[Datensätze zur Elementsuche]
* * *
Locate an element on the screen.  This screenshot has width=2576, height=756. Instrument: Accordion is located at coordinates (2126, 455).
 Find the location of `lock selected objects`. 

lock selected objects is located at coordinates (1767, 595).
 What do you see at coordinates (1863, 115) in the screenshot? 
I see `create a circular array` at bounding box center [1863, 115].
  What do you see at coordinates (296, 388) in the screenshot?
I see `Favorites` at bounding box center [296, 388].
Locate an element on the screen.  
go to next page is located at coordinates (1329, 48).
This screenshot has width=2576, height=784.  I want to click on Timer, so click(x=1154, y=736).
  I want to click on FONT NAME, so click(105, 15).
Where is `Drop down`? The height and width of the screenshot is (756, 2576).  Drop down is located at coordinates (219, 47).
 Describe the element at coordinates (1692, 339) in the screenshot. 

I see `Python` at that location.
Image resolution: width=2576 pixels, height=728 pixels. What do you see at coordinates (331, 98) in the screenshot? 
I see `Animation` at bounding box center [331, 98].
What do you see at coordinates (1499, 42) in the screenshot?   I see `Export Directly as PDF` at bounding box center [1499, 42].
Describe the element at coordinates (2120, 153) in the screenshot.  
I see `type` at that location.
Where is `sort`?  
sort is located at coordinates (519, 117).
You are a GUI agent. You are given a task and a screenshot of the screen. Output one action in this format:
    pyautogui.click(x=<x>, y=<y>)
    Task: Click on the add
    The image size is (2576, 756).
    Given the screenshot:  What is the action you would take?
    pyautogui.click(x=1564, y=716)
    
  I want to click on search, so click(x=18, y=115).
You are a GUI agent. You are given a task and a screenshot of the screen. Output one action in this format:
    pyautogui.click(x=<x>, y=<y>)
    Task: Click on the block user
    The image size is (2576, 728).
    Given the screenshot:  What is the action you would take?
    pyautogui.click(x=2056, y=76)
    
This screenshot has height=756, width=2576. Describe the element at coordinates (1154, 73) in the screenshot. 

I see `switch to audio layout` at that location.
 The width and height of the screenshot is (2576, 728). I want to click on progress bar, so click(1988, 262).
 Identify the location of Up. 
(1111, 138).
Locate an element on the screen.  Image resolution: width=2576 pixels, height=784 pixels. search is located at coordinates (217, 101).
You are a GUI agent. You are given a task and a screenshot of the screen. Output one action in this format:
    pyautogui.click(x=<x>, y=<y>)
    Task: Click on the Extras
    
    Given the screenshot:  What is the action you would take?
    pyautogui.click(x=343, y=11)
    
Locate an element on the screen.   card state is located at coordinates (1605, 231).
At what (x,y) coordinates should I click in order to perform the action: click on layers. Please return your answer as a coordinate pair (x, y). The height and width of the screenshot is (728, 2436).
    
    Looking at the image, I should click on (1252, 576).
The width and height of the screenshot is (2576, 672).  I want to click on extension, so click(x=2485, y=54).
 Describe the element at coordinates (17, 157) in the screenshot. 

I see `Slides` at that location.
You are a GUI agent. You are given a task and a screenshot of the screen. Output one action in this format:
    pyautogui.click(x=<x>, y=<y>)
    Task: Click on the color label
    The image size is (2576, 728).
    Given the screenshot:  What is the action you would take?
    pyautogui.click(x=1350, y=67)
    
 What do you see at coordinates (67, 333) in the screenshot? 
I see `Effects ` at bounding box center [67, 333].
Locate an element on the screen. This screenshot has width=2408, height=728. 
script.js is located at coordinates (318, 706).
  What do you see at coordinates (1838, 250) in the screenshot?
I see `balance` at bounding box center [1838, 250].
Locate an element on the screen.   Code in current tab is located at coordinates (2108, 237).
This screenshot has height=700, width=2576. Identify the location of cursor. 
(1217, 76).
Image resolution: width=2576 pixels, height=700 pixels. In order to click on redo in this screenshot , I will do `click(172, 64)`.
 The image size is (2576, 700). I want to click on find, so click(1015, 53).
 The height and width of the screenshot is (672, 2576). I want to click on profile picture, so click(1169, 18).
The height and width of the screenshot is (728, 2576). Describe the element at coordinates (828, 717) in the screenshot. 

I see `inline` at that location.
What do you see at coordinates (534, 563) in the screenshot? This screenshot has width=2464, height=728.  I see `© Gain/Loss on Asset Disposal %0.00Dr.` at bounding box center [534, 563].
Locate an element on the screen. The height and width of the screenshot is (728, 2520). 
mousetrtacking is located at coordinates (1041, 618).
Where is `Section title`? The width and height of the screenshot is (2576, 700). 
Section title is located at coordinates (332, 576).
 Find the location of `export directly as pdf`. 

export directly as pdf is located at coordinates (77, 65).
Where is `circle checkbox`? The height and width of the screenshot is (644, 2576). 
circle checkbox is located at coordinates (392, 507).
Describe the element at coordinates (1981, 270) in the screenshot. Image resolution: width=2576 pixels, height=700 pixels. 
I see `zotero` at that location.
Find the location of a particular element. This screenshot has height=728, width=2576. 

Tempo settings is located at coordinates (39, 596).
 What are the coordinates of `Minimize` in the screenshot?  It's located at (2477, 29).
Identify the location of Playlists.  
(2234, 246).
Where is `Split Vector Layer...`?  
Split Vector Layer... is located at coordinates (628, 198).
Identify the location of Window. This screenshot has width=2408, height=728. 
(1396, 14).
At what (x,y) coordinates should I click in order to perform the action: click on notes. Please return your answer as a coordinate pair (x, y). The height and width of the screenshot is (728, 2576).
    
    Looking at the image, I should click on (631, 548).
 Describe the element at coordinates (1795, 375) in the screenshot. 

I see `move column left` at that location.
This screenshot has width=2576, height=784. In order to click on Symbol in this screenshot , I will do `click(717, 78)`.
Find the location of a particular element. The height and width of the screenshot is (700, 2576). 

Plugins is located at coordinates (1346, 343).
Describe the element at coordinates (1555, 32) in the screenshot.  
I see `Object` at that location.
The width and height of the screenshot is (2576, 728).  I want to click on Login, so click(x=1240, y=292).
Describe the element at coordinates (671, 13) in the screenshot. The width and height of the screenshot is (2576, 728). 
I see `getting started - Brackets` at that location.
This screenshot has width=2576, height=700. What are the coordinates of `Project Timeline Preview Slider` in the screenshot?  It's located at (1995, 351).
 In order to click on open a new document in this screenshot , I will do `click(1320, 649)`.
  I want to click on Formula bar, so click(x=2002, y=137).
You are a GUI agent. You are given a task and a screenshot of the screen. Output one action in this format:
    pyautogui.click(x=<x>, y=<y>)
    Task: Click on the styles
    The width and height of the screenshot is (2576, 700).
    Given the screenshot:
* * *
Aufgabenstellung:
Bitte gib die Zeilen oben noch einmal wieder und tausche dabei jedes „Describe the element“ gegen „Name the element“ aus. Alles Übrige bleibt unverändert.

Lösung der Aufgabe:
Locate an element on the screen.  This screenshot has width=2576, height=756. Instrument: Accordion is located at coordinates (2126, 455).
 Find the location of `lock selected objects`. 

lock selected objects is located at coordinates (1767, 595).
 What do you see at coordinates (1863, 115) in the screenshot? 
I see `create a circular array` at bounding box center [1863, 115].
  What do you see at coordinates (296, 388) in the screenshot?
I see `Favorites` at bounding box center [296, 388].
Locate an element on the screen.  
go to next page is located at coordinates (1329, 48).
This screenshot has width=2576, height=784.  I want to click on Timer, so click(x=1154, y=736).
  I want to click on FONT NAME, so click(105, 15).
Where is `Drop down`? The height and width of the screenshot is (756, 2576).  Drop down is located at coordinates (219, 47).
 Name the element at coordinates (1692, 339) in the screenshot. 

I see `Python` at that location.
Image resolution: width=2576 pixels, height=728 pixels. What do you see at coordinates (331, 98) in the screenshot? 
I see `Animation` at bounding box center [331, 98].
What do you see at coordinates (1499, 42) in the screenshot?   I see `Export Directly as PDF` at bounding box center [1499, 42].
Name the element at coordinates (2120, 153) in the screenshot.  
I see `type` at that location.
Where is `sort`?  
sort is located at coordinates (519, 117).
You are a GUI agent. You are given a task and a screenshot of the screen. Output one action in this format:
    pyautogui.click(x=<x>, y=<y>)
    Task: Click on the add
    The image size is (2576, 756).
    Given the screenshot:  What is the action you would take?
    pyautogui.click(x=1564, y=716)
    
  I want to click on search, so click(x=18, y=115).
You are a GUI agent. You are given a task and a screenshot of the screen. Output one action in this format:
    pyautogui.click(x=<x>, y=<y>)
    Task: Click on the block user
    The image size is (2576, 728).
    Given the screenshot:  What is the action you would take?
    pyautogui.click(x=2056, y=76)
    
This screenshot has height=756, width=2576. Name the element at coordinates (1154, 73) in the screenshot. 

I see `switch to audio layout` at that location.
 The width and height of the screenshot is (2576, 728). I want to click on progress bar, so click(1988, 262).
 Identify the location of Up. 
(1111, 138).
Locate an element on the screen.  Image resolution: width=2576 pixels, height=784 pixels. search is located at coordinates (217, 101).
You are a GUI agent. You are given a task and a screenshot of the screen. Output one action in this format:
    pyautogui.click(x=<x>, y=<y>)
    Task: Click on the Extras
    
    Given the screenshot:  What is the action you would take?
    pyautogui.click(x=343, y=11)
    
Locate an element on the screen.   card state is located at coordinates (1605, 231).
At what (x,y) coordinates should I click in order to perform the action: click on layers. Please return your answer as a coordinate pair (x, y). The height and width of the screenshot is (728, 2436).
    
    Looking at the image, I should click on (1252, 576).
The width and height of the screenshot is (2576, 672).  I want to click on extension, so click(x=2485, y=54).
 Name the element at coordinates (17, 157) in the screenshot. 

I see `Slides` at that location.
You are a GUI agent. You are given a task and a screenshot of the screen. Output one action in this format:
    pyautogui.click(x=<x>, y=<y>)
    Task: Click on the color label
    The image size is (2576, 728).
    Given the screenshot:  What is the action you would take?
    pyautogui.click(x=1350, y=67)
    
 What do you see at coordinates (67, 333) in the screenshot? 
I see `Effects ` at bounding box center [67, 333].
Locate an element on the screen. This screenshot has width=2408, height=728. 
script.js is located at coordinates (318, 706).
  What do you see at coordinates (1838, 250) in the screenshot?
I see `balance` at bounding box center [1838, 250].
Locate an element on the screen.   Code in current tab is located at coordinates (2108, 237).
This screenshot has height=700, width=2576. Identify the location of cursor. 
(1217, 76).
Image resolution: width=2576 pixels, height=700 pixels. In order to click on redo in this screenshot , I will do `click(172, 64)`.
 The image size is (2576, 700). I want to click on find, so click(1015, 53).
 The height and width of the screenshot is (672, 2576). I want to click on profile picture, so click(1169, 18).
The height and width of the screenshot is (728, 2576). Name the element at coordinates (828, 717) in the screenshot. 

I see `inline` at that location.
What do you see at coordinates (534, 563) in the screenshot? This screenshot has width=2464, height=728.  I see `© Gain/Loss on Asset Disposal %0.00Dr.` at bounding box center [534, 563].
Locate an element on the screen. The height and width of the screenshot is (728, 2520). 
mousetrtacking is located at coordinates (1041, 618).
Where is `Section title`? The width and height of the screenshot is (2576, 700). 
Section title is located at coordinates (332, 576).
 Find the location of `export directly as pdf`. 

export directly as pdf is located at coordinates (77, 65).
Where is `circle checkbox`? The height and width of the screenshot is (644, 2576). 
circle checkbox is located at coordinates (392, 507).
Name the element at coordinates (1981, 270) in the screenshot. Image resolution: width=2576 pixels, height=700 pixels. 
I see `zotero` at that location.
Find the location of a particular element. This screenshot has height=728, width=2576. 

Tempo settings is located at coordinates (39, 596).
 What are the coordinates of `Minimize` in the screenshot?  It's located at (2477, 29).
Identify the location of Playlists.  
(2234, 246).
Where is `Split Vector Layer...`?  
Split Vector Layer... is located at coordinates (628, 198).
Identify the location of Window. This screenshot has width=2408, height=728. 
(1396, 14).
At what (x,y) coordinates should I click in order to perform the action: click on notes. Please return your answer as a coordinate pair (x, y). The height and width of the screenshot is (728, 2576).
    
    Looking at the image, I should click on (631, 548).
 Name the element at coordinates (1795, 375) in the screenshot. 

I see `move column left` at that location.
This screenshot has width=2576, height=784. In order to click on Symbol in this screenshot , I will do `click(717, 78)`.
Find the location of a particular element. The height and width of the screenshot is (700, 2576). 

Plugins is located at coordinates (1346, 343).
Name the element at coordinates (1555, 32) in the screenshot.  
I see `Object` at that location.
The width and height of the screenshot is (2576, 728).  I want to click on Login, so click(x=1240, y=292).
Name the element at coordinates (671, 13) in the screenshot. The width and height of the screenshot is (2576, 728). 
I see `getting started - Brackets` at that location.
This screenshot has width=2576, height=700. What are the coordinates of `Project Timeline Preview Slider` in the screenshot?  It's located at (1995, 351).
 In order to click on open a new document in this screenshot , I will do `click(1320, 649)`.
  I want to click on Formula bar, so click(x=2002, y=137).
You are a GUI agent. You are given a task and a screenshot of the screen. Output one action in this format:
    pyautogui.click(x=<x>, y=<y>)
    Task: Click on the styles
    The width and height of the screenshot is (2576, 700).
    Given the screenshot:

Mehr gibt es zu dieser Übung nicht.